> [Uraian Tugas] Tulis ulang hanya data mulai dari baris yang memuat "Where should I click to: Open a" sampai dengan baris yang memuat "(x=237, y=25)", lengkap dengan seluruh teksnya, dan kalikan setiap angka koordinat jawaban dengan 1,6 lalu bulatkan ke bilangan bulat terdekat, dengan nilai setengah dibulatkan ke atas. Jangan sertakan gambar dalam jawaban.

> [Data untuk Diolah]
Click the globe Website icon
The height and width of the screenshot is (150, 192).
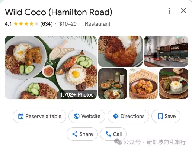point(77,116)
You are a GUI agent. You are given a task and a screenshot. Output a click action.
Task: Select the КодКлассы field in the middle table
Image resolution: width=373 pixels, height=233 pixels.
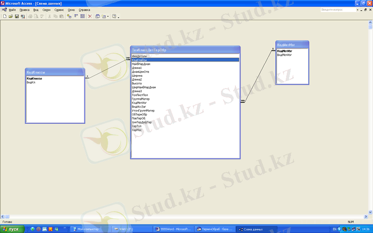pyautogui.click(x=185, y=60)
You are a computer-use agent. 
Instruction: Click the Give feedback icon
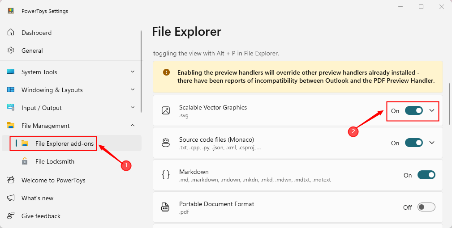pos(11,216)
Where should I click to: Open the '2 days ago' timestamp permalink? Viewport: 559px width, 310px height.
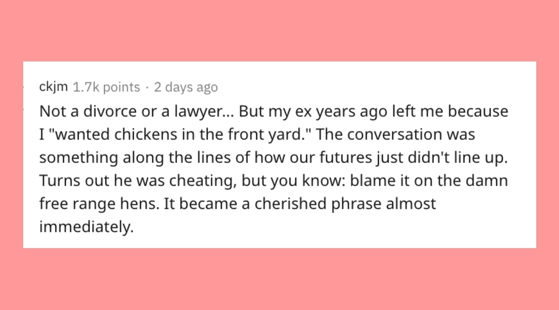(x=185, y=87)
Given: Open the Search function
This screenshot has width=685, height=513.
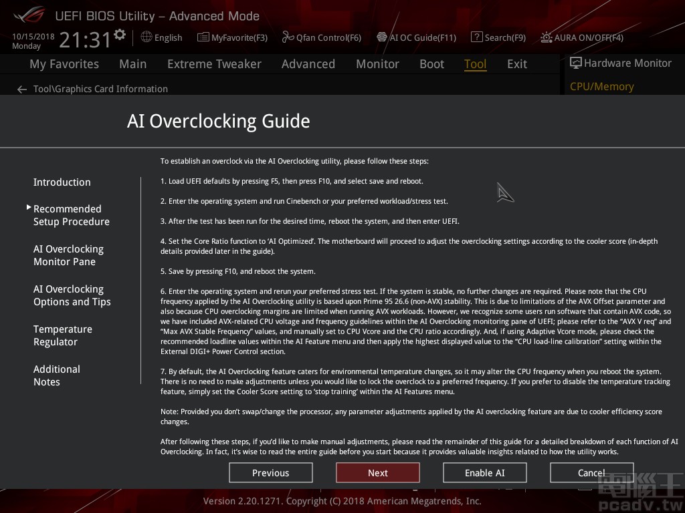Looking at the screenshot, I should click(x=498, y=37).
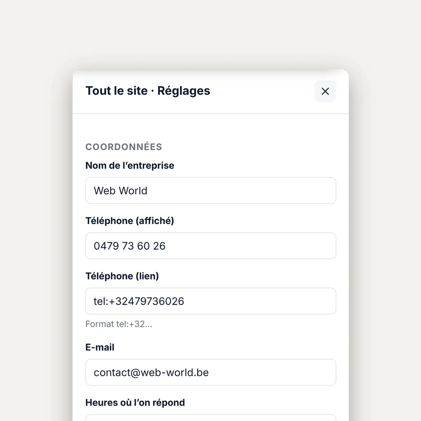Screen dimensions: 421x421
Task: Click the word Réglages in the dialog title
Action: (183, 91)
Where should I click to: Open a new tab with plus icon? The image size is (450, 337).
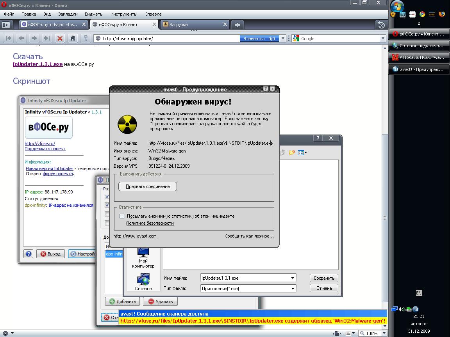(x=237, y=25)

==

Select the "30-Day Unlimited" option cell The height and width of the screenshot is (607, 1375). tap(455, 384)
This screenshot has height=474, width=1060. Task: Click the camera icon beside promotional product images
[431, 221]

...

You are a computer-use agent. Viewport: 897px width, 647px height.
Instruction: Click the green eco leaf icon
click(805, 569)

> [Jawaban]
Where should I click to: Open a new tab with plus icon? The image size is (450, 337).
(x=379, y=40)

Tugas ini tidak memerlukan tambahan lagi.